A Log-in Finger Ring? Google Working on Password Alternatives
The topic of passwords has made headlines in the past year — from high-profile hacks  to web users repeatedly not picking the right ones  — but Google  has its sights set on making the login-process much more secure in the future.
How secure, you may ask? Consider logging into Gmail  with a high-tech ring worn on your finger or a key card that plugs into your computer's USB port.
The Yubikey is resilient to being dropped, and can also be taken underwater.
As detailed in a research paper in IEEE Security & Privacy Magazine  and reported on by Wired , Google is already looking into password alternatives in the form of passdevices. The initiatives have also been confirmed by Mashable.

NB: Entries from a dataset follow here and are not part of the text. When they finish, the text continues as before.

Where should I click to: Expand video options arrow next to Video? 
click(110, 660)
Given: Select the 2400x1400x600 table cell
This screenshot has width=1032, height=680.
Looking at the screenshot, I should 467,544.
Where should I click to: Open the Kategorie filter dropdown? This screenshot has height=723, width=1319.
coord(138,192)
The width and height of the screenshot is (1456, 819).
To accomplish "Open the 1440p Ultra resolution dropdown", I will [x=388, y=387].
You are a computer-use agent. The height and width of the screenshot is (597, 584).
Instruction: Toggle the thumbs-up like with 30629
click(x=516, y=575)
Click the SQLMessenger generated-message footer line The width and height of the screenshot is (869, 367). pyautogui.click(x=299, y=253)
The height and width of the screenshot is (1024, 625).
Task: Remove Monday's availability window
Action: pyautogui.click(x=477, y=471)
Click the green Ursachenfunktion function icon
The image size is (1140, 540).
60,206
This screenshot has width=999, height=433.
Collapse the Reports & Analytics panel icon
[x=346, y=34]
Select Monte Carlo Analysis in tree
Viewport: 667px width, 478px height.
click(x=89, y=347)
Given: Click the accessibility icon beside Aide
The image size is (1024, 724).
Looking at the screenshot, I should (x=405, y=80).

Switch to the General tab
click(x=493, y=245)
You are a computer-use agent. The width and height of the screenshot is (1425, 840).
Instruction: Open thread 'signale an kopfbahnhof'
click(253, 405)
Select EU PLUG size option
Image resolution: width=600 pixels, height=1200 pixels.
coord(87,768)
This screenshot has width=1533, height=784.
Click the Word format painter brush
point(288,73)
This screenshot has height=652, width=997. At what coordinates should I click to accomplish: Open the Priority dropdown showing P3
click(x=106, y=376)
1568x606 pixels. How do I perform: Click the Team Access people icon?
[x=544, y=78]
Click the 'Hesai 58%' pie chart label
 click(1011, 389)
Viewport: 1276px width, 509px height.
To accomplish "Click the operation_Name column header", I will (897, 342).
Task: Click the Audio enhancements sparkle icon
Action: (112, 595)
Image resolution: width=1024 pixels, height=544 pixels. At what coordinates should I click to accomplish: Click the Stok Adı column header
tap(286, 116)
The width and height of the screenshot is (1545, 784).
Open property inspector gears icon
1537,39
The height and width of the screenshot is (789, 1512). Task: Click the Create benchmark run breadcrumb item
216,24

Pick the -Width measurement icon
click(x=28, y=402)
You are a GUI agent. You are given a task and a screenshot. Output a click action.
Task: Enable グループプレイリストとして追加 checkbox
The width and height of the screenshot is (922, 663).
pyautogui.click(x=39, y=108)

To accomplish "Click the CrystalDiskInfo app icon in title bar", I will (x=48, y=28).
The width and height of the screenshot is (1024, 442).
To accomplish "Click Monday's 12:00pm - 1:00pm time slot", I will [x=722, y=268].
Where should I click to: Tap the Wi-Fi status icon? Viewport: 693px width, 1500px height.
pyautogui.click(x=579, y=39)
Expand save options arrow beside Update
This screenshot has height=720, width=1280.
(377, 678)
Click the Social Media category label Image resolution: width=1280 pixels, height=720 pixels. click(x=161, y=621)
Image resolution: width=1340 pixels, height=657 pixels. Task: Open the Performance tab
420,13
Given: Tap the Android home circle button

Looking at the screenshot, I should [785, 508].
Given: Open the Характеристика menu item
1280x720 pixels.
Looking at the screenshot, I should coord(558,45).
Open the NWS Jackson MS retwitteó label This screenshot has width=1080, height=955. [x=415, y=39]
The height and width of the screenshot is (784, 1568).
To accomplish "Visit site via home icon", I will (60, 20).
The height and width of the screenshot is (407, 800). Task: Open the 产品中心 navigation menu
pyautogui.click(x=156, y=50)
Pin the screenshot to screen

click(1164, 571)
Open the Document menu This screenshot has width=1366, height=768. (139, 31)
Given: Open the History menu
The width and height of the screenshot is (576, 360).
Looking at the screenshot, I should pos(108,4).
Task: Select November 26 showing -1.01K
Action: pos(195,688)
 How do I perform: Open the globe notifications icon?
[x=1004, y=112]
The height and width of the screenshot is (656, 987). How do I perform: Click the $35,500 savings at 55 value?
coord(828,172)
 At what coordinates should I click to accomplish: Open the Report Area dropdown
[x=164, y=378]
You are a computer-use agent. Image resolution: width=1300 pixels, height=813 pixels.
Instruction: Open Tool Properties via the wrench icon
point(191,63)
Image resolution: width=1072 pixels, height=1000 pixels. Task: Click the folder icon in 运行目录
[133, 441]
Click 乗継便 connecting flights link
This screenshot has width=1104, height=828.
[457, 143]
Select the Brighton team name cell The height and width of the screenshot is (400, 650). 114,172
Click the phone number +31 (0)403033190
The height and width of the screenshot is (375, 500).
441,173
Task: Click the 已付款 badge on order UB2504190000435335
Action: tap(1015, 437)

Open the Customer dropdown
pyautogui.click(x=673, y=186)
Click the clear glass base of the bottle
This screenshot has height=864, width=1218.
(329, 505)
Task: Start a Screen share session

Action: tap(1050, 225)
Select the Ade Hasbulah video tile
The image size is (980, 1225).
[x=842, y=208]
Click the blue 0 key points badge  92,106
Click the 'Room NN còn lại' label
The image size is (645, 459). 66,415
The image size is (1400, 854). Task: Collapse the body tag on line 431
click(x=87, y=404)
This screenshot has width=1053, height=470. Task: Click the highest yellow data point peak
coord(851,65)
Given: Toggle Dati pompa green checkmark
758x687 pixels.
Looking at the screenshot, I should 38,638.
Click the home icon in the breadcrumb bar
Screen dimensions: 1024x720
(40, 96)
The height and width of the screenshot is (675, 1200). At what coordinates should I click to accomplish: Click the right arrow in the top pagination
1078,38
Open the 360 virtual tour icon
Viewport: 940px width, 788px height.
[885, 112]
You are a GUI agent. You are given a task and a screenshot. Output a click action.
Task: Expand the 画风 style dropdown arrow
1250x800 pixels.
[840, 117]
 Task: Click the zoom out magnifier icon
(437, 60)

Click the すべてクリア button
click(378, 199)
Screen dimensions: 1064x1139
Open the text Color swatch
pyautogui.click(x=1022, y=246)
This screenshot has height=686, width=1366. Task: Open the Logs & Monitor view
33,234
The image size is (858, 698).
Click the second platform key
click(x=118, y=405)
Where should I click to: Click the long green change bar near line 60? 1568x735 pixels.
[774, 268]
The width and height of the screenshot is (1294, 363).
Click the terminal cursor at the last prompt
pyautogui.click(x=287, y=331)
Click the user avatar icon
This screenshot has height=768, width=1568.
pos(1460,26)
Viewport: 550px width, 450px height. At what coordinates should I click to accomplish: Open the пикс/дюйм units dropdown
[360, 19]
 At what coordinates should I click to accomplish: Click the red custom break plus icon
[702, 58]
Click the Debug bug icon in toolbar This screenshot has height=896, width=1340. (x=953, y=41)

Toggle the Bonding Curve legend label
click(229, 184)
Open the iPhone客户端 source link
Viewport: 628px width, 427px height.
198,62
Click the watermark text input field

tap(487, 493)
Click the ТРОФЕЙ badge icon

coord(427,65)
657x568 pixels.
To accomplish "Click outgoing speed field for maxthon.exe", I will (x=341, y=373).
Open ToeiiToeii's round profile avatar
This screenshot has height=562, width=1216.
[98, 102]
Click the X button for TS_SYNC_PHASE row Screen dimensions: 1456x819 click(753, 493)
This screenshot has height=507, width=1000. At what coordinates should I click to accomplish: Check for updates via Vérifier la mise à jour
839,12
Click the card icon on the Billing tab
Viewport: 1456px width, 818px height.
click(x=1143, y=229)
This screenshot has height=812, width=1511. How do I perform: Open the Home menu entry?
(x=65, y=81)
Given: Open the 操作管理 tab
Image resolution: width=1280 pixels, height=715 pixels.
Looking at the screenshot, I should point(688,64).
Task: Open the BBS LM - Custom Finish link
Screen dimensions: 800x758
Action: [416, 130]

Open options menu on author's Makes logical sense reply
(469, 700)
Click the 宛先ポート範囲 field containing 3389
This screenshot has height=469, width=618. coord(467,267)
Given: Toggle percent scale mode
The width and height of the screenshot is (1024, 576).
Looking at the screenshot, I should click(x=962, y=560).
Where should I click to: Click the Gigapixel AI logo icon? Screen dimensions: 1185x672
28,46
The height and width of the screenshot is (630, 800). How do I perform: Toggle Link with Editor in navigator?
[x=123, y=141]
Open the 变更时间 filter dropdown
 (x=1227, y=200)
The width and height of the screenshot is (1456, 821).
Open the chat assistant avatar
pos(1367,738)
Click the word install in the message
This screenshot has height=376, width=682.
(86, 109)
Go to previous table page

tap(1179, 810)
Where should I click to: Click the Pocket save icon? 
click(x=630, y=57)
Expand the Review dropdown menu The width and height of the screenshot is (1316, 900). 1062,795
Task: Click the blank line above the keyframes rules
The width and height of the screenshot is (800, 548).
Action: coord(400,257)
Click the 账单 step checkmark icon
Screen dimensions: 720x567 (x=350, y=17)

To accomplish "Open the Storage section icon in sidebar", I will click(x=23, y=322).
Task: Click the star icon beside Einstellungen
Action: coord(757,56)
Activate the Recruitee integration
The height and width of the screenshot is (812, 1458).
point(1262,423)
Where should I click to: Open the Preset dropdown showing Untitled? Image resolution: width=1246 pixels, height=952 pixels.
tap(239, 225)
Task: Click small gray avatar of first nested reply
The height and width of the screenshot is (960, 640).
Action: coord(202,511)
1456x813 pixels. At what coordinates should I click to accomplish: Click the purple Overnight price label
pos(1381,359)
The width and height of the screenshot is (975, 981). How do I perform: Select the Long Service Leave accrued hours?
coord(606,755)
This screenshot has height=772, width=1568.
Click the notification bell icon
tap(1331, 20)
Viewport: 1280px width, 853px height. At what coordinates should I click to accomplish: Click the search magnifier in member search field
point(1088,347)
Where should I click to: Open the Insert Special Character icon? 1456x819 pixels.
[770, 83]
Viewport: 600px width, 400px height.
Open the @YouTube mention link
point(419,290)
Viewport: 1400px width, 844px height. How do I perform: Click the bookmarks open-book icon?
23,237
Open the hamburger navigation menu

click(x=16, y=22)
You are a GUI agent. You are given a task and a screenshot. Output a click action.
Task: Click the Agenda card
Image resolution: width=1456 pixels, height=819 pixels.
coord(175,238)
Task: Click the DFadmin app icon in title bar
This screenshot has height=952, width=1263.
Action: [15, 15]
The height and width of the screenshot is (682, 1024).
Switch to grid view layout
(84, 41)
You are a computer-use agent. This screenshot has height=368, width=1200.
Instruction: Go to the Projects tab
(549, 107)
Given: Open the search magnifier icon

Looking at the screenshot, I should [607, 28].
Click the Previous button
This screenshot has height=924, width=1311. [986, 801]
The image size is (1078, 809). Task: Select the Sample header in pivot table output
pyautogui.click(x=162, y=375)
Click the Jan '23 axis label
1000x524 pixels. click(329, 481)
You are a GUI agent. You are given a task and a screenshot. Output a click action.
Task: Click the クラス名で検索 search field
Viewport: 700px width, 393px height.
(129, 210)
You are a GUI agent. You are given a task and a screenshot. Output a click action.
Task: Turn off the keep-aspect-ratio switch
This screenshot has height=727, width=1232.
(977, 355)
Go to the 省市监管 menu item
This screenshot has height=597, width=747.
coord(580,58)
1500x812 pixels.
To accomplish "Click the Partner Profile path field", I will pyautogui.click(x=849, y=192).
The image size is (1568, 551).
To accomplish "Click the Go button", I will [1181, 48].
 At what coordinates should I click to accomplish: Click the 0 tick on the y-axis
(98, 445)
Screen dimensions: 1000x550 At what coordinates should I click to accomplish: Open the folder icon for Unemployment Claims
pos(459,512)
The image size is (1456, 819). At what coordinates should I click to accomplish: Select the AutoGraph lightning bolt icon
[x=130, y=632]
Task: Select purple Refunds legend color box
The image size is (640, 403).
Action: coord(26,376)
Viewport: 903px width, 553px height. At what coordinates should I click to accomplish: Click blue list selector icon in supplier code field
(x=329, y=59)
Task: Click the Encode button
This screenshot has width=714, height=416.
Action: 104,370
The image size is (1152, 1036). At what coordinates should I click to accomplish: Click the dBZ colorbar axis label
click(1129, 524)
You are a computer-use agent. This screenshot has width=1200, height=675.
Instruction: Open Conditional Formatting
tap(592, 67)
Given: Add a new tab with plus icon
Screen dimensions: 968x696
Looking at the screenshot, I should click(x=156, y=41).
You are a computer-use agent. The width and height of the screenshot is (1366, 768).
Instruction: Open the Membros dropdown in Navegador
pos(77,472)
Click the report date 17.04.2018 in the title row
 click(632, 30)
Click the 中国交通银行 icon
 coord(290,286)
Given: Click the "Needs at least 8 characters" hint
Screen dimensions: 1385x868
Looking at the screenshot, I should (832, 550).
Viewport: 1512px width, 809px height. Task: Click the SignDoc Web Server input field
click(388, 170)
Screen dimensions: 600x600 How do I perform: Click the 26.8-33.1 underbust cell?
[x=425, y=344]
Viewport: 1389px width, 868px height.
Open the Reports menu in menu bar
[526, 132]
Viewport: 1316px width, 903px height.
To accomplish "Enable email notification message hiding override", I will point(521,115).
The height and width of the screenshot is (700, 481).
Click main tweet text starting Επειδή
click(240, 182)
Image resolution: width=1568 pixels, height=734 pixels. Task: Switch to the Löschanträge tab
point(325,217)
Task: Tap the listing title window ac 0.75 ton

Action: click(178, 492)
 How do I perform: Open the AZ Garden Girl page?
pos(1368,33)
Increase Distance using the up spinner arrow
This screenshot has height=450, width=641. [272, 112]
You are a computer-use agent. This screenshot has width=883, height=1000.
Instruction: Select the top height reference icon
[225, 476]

"We're focused on making authentication more secure, and yet easier to manage. We believe experiments like these can help make login systems better," a Google spokesperson said.
Google is currently running a pilot program with USB cards called Yubikeys , which aims to get passwords off computers and the cloud. This means that instead of having Google accounts tied to text, they would be linked with an actual device.
"We'd like your smartphone or smartcard-embedded finger ring to authorise a new computer via a tap on the computer, even in situations in which your phone might be without cellular connectivity," Google said in its research paper.
However, some may argue having a physical authentication device might be another thing you have to worry about not leaving home without. This also means if a card or ring is lost or stolen, it should immediately be reported.
Another solution on Google's radar is a chip embedded within your smartphone. With close-range wireless, users could potentially tap the computer to unlock email or even just be within range.
In the meantime, Google plans on implementing a system not linked to hardware or software so anyone with a supported browser. If you don't want to wait, Google's two-factor authentication sends your phone a log-in code whenever you access your account from an unfamiliar computer.